Bei den geheimen US-Aktionen stets dabei sind afghanische »Azubis«. Sie übernehmen die Kampftaktik ihrer Ausbilder. Nicht nur die am Hindukusch verwurzelte Hilfsorganisation Oxfam beschreibt eine massive Zunahme von Menschenrechtsverletzungen durch die afghanische Polizei und Armee. Die Angehörigen der Streitkräfte sind zumeist Analphabeten oder Mitglieder von kriminellen Banden, denen man in der kurzen Ausbildungszeit von wenigen Wochen keine demokratischen Grundregeln beibringen kann. Gewalt gegen Zivilisten ist an der Tagesordnung. Im Gefängnis auf der US-Basis Baghram hat sich die Anzahl der Gefangenen seit 2008 verdreifacht, sagt die Organisation Human Right First. 98 Prozent der Gefangenen klagen über Misshandlungen.

Dieser Tage ist ein Brückenlegepanzer der Bundeswehr im nördlichen Distrikt Imam Sahib eingetroffen. Offiziell um Bauern der Region wieder den Handel nach Süden zu ermöglichen. Abgesehen davon, dass der »Bieber« natürlich dazu dient, den ISAF-Nachschub über die afghanisch-tadshikische Grenze am Rollen zu halten, mutmaßen Experten, dass er Vorbote von »Leoparden« ist.

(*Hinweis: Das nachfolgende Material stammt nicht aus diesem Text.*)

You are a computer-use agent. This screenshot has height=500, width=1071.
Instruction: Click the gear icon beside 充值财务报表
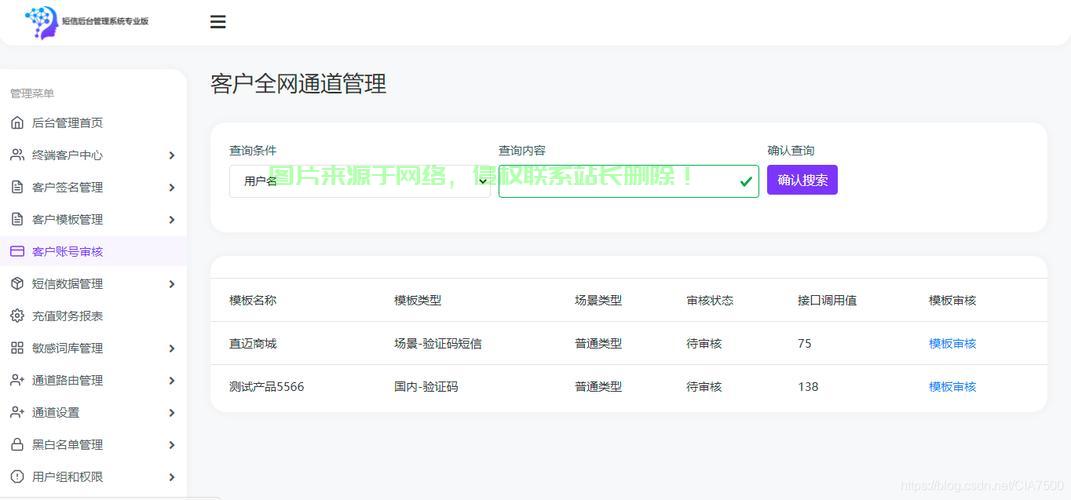point(17,316)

Die Bundeswehrmilitärs vor Ort verlangen schon seit Langem nach dieser »Abschreckungswaffe«. Die Bundeswehrführung hat die Eskalation durch die Entsendung von Kampfpanzern bislang mit dem Argument abgelehnt, die Brücken in Afghanistan würden das Gewicht von Tanks nicht aushalten. Der »Biber« könnte das Problem des »Leoparden« beheben.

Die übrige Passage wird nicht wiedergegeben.